Travail à faire: Recopiez à l'identique toutes les entrées ci-dessous, sans en omettre aucune.

Données fournies:
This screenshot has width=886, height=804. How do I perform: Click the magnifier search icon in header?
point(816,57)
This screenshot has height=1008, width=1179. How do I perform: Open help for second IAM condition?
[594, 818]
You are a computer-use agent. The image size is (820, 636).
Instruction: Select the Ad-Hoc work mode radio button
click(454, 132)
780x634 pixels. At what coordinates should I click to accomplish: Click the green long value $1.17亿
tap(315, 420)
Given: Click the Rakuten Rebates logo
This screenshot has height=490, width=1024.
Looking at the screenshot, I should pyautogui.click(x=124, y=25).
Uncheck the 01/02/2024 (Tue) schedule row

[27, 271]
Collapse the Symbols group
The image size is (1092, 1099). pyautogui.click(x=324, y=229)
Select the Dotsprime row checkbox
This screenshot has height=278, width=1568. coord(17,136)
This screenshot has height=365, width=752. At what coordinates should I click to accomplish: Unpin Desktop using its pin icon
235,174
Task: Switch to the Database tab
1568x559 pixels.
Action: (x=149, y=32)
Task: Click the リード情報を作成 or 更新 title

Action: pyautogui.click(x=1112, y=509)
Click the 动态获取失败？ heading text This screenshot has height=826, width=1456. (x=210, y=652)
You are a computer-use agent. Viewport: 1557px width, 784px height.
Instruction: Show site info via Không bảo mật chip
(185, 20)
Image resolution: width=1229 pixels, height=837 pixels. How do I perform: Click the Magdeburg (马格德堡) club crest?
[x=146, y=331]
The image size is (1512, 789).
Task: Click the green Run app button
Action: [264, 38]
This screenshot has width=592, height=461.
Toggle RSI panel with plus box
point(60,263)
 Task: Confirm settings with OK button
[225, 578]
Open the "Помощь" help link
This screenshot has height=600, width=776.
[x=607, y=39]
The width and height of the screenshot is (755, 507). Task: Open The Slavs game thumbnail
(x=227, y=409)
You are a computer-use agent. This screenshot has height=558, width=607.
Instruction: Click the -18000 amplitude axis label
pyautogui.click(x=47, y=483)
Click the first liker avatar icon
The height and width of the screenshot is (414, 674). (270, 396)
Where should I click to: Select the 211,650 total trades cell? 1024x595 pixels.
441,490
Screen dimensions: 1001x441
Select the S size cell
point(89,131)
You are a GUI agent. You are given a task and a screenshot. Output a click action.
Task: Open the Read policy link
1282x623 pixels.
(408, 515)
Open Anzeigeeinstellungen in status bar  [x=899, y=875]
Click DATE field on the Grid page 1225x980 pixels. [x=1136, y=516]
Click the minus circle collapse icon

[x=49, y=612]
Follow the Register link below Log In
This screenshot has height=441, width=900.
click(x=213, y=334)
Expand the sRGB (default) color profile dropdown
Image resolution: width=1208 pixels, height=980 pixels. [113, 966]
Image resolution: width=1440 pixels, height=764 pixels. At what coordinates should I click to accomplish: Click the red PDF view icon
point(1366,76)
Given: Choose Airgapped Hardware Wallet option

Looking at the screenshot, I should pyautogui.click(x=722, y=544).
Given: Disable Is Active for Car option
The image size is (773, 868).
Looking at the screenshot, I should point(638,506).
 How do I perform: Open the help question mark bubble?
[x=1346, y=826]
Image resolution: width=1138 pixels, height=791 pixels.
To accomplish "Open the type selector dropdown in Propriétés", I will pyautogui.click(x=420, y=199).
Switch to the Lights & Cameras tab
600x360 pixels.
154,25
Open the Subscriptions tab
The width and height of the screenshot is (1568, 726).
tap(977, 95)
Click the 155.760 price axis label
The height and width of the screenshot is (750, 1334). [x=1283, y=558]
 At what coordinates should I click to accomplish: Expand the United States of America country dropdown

Réponse rédigée:
This screenshot has width=886, height=804. How do I perform: Click the magnifier search icon in header?
point(816,57)
This screenshot has height=1008, width=1179. How do I perform: Open help for second IAM condition?
[594, 818]
You are a computer-use agent. The image size is (820, 636).
Instruction: Select the Ad-Hoc work mode radio button
click(454, 132)
780x634 pixels. At what coordinates should I click to accomplish: Click the green long value $1.17亿
tap(315, 420)
Given: Click the Rakuten Rebates logo
This screenshot has height=490, width=1024.
Looking at the screenshot, I should pyautogui.click(x=124, y=25).
Uncheck the 01/02/2024 (Tue) schedule row

[27, 271]
Collapse the Symbols group
The image size is (1092, 1099). pyautogui.click(x=324, y=229)
Select the Dotsprime row checkbox
This screenshot has height=278, width=1568. coord(17,136)
This screenshot has height=365, width=752. At what coordinates should I click to accomplish: Unpin Desktop using its pin icon
235,174
Task: Switch to the Database tab
1568x559 pixels.
Action: (x=149, y=32)
Task: Click the リード情報を作成 or 更新 title

Action: pyautogui.click(x=1112, y=509)
Click the 动态获取失败？ heading text This screenshot has height=826, width=1456. (x=210, y=652)
You are a computer-use agent. Viewport: 1557px width, 784px height.
Instruction: Show site info via Không bảo mật chip
(185, 20)
Image resolution: width=1229 pixels, height=837 pixels. How do I perform: Click the Magdeburg (马格德堡) club crest?
[x=146, y=331]
The image size is (1512, 789).
Task: Click the green Run app button
Action: [264, 38]
This screenshot has width=592, height=461.
Toggle RSI panel with plus box
point(60,263)
 Task: Confirm settings with OK button
[225, 578]
Open the "Помощь" help link
This screenshot has height=600, width=776.
[x=607, y=39]
The width and height of the screenshot is (755, 507). Task: Open The Slavs game thumbnail
(x=227, y=409)
You are a computer-use agent. This screenshot has height=558, width=607.
Instruction: Click the -18000 amplitude axis label
pyautogui.click(x=47, y=483)
Click the first liker avatar icon
The height and width of the screenshot is (414, 674). (270, 396)
Where should I click to: Select the 211,650 total trades cell? 1024x595 pixels.
441,490
Screen dimensions: 1001x441
Select the S size cell
point(89,131)
You are a GUI agent. You are given a task and a screenshot. Output a click action.
Task: Open the Read policy link
1282x623 pixels.
(408, 515)
Open Anzeigeeinstellungen in status bar  [x=899, y=875]
Click DATE field on the Grid page 1225x980 pixels. [x=1136, y=516]
Click the minus circle collapse icon

[x=49, y=612]
Follow the Register link below Log In
This screenshot has height=441, width=900.
click(x=213, y=334)
Expand the sRGB (default) color profile dropdown
Image resolution: width=1208 pixels, height=980 pixels. [113, 966]
Image resolution: width=1440 pixels, height=764 pixels. At what coordinates should I click to accomplish: Click the red PDF view icon
point(1366,76)
Given: Choose Airgapped Hardware Wallet option

Looking at the screenshot, I should pyautogui.click(x=722, y=544).
Given: Disable Is Active for Car option
The image size is (773, 868).
Looking at the screenshot, I should point(638,506).
 How do I perform: Open the help question mark bubble?
[x=1346, y=826]
Image resolution: width=1138 pixels, height=791 pixels.
To accomplish "Open the type selector dropdown in Propriétés", I will pyautogui.click(x=420, y=199).
Switch to the Lights & Cameras tab
600x360 pixels.
154,25
Open the Subscriptions tab
The width and height of the screenshot is (1568, 726).
tap(977, 95)
Click the 155.760 price axis label
The height and width of the screenshot is (750, 1334). [x=1283, y=558]
 At what coordinates should I click to accomplish: Expand the United States of America country dropdown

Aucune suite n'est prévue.